Minister of Labour & Employment Government of Odisha
- In office 5 February 2008 – 19 May 2009
- Chief Minister: Naveen Patnaik
- In office 18 May 2004 – 29 April 2006
- Chief Minister: Naveen Patnaik

Member of Odisha Legislative Assembly
- In office 2019–2024
- Preceded by: Anam Naik
- Succeeded by: Sagar Charan Das
- Constituency: Bhawanipatna
- In office 1995–2009
- Preceded by: Dusmanta Naik
- Succeeded by: Ajit Das
- Constituency: Bhawanipatna

Personal details
- Born: 14 June 1966 (age 59) Bhawanipatna, Odisha, India
- Party: Bharatiya Janata Party
- Spouse: Pramila Naik
- Children: 3 son
- Parent: Kirshani Naik (father);
- Education: Bachelor of Arts Bachelor of Laws
- Alma mater: Sambalpur University
- Profession: Advocate, Politician

= Pradipta Kumar Naik =

Indian politician

Pradipta Kumar Naik (born 14 June 1966) is an Indian politician.

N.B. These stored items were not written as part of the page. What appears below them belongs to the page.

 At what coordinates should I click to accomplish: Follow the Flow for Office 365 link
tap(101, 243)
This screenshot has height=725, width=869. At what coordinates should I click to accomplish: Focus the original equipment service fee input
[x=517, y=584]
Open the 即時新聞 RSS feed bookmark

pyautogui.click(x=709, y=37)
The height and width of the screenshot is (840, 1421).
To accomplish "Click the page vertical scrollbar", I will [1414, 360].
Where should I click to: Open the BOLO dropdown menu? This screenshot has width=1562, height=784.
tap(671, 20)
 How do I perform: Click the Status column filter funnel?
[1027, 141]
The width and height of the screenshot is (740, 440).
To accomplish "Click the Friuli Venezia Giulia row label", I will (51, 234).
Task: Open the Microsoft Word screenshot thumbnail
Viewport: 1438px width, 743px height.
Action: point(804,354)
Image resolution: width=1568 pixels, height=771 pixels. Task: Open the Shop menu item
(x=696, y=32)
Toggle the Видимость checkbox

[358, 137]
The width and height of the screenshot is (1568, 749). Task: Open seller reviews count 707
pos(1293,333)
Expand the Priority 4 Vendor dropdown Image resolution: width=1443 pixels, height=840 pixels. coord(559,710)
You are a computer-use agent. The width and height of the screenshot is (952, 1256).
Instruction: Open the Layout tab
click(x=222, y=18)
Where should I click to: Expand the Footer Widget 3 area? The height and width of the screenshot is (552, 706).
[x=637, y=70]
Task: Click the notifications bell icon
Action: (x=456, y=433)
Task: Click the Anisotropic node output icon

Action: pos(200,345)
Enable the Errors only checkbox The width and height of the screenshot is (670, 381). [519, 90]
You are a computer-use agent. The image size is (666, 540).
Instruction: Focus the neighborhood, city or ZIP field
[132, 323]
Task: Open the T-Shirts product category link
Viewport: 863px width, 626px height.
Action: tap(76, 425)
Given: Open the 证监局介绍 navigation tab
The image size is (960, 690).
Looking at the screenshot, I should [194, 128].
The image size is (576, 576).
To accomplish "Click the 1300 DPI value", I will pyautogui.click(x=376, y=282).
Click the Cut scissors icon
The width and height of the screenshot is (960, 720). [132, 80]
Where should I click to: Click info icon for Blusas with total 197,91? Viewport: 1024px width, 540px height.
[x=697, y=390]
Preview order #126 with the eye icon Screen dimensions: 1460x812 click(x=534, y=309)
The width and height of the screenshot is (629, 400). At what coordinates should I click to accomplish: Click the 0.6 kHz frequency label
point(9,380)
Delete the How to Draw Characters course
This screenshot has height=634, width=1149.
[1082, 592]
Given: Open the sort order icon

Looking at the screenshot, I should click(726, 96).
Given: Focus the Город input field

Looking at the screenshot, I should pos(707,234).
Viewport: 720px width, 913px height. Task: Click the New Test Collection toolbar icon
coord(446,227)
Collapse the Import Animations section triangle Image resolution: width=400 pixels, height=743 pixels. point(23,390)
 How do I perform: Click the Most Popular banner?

He won the Vidhan sabha seat of Bhawanipatna Odisha four times with two times as Minister in Odisha. He became a Member of the Legislative Assembly in 1995 at the very young age of 27. He was elected to the Odisha Legislative Assembly from Bhawanipatna in the 2019 Odisha Legislative Assembly election as a member of the BJP. He is Leader of Opposition in Odisha Legislative Assembly.